GIVEN INSTRUCTION:
State how many lines of the material below contain the string "width", treating uppercase and lowercase letters as distinct, and give only the number.

DATA SUPPLIED:
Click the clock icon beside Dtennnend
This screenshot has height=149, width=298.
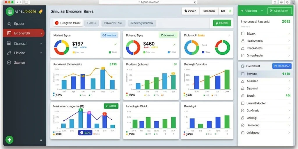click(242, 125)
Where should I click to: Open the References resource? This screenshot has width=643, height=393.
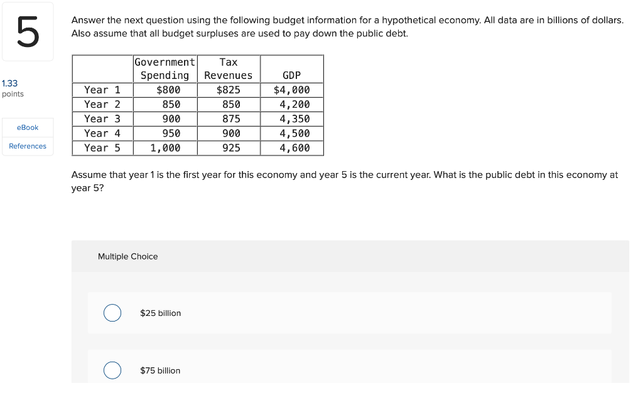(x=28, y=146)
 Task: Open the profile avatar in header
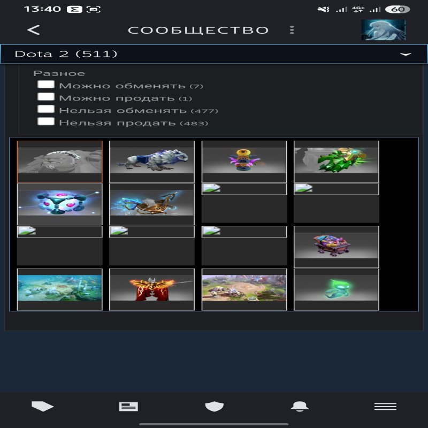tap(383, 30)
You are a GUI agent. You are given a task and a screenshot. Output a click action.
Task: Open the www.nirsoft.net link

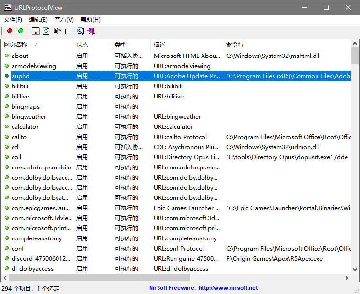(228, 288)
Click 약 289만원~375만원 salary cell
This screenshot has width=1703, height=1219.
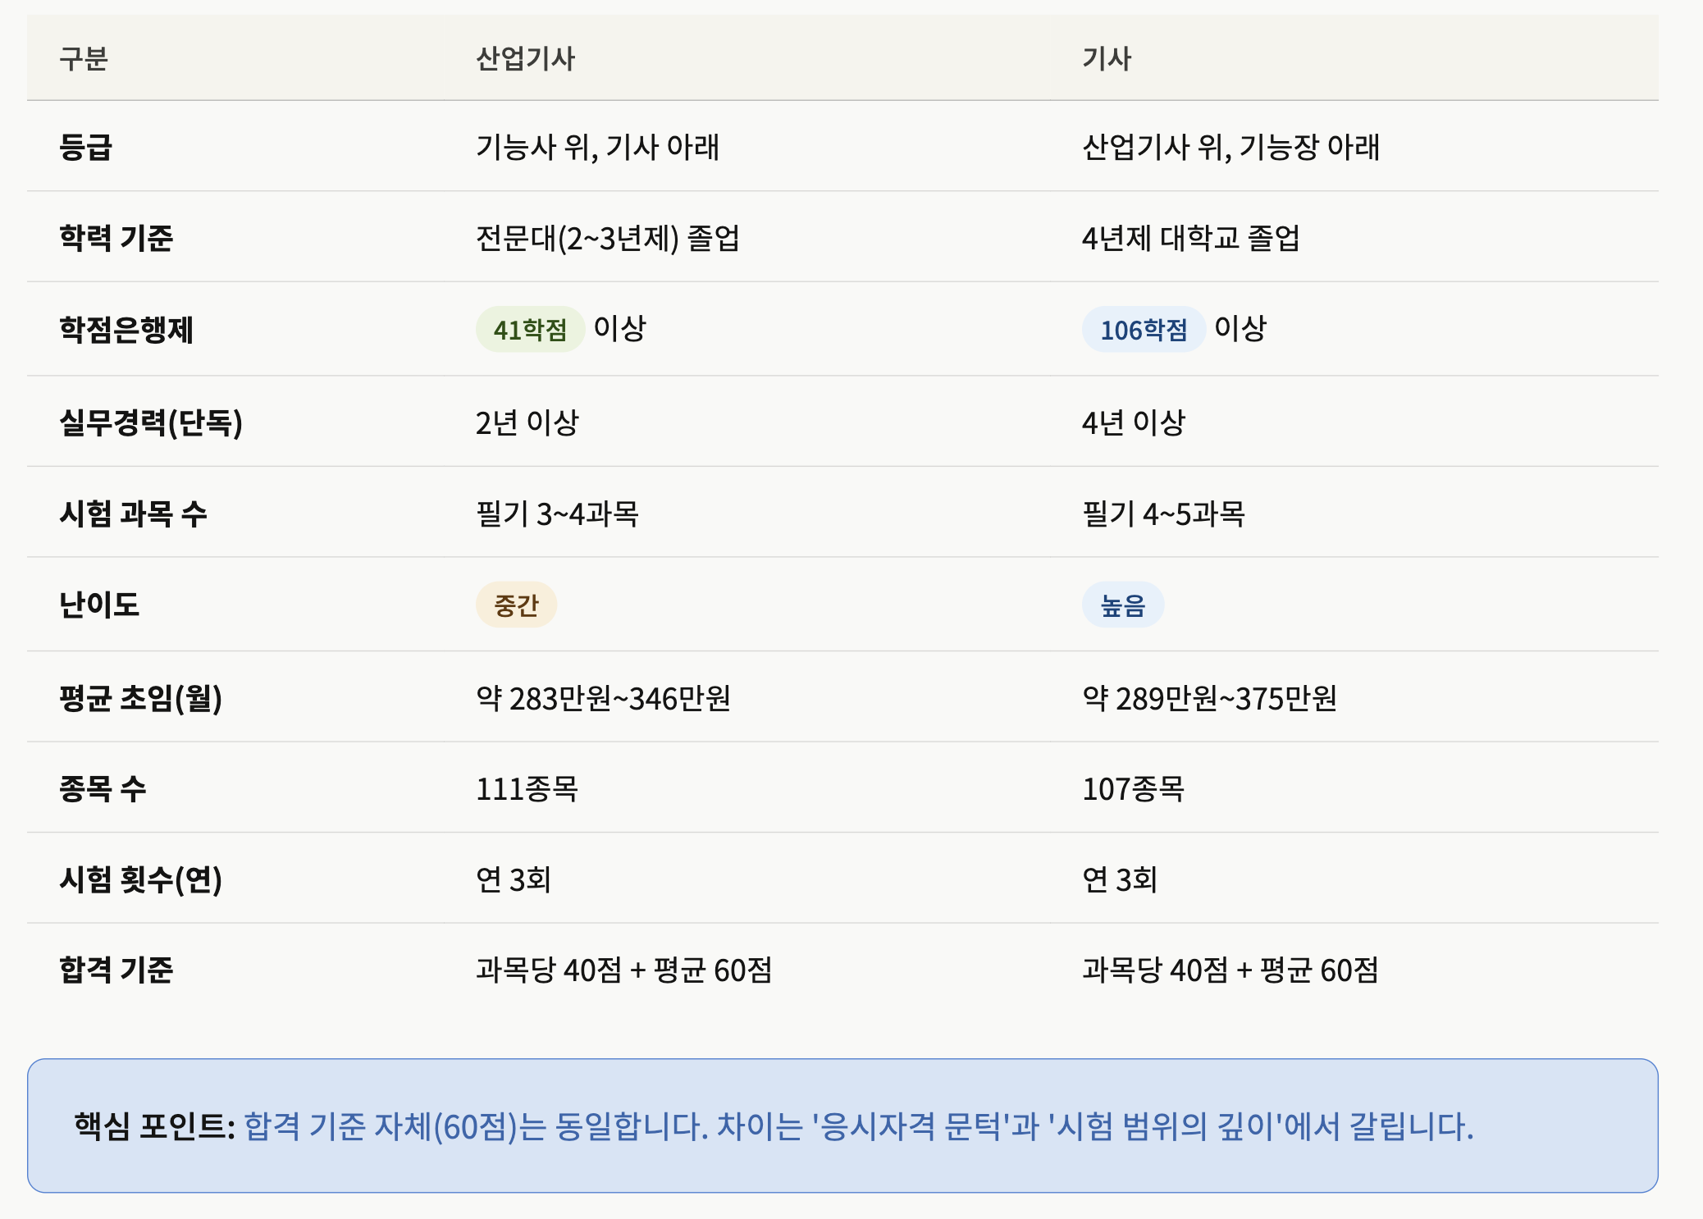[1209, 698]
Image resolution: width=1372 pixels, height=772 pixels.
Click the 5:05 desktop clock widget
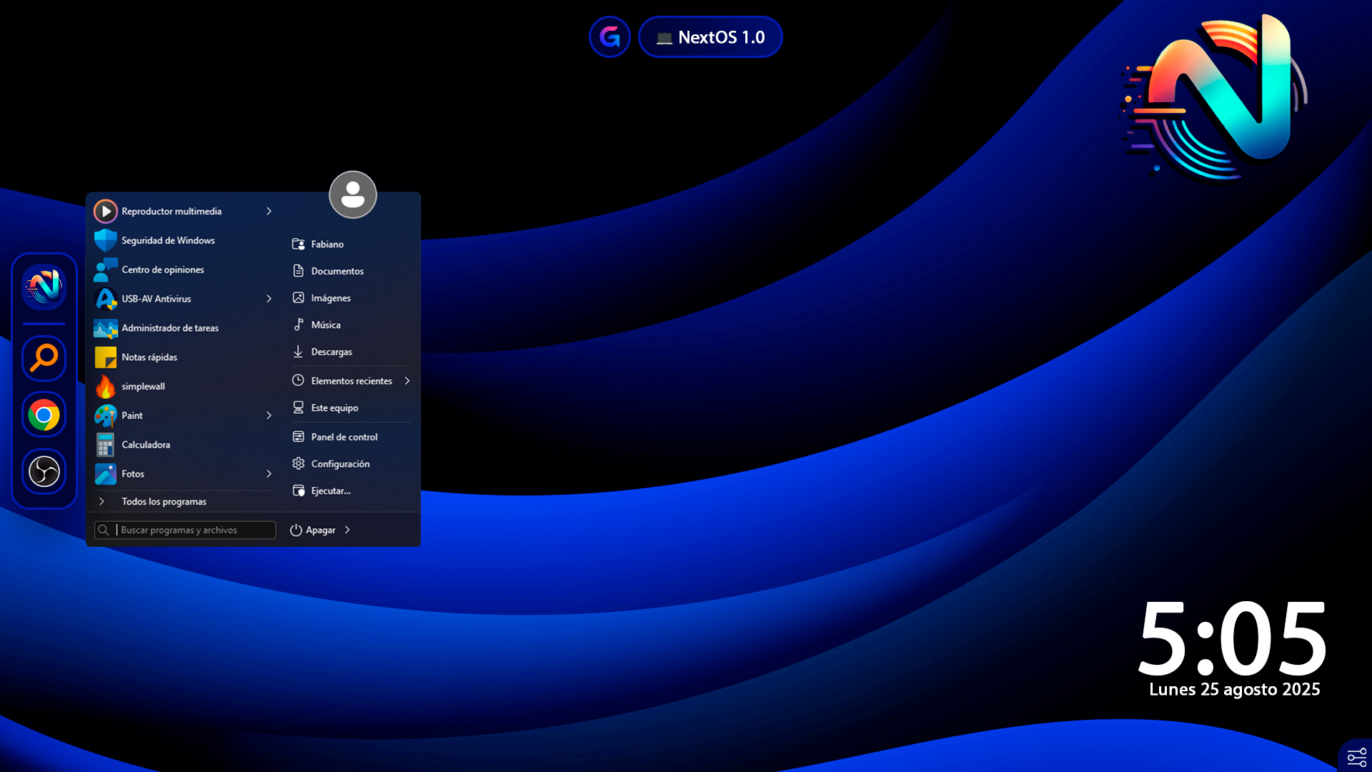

TASK RESULT:
4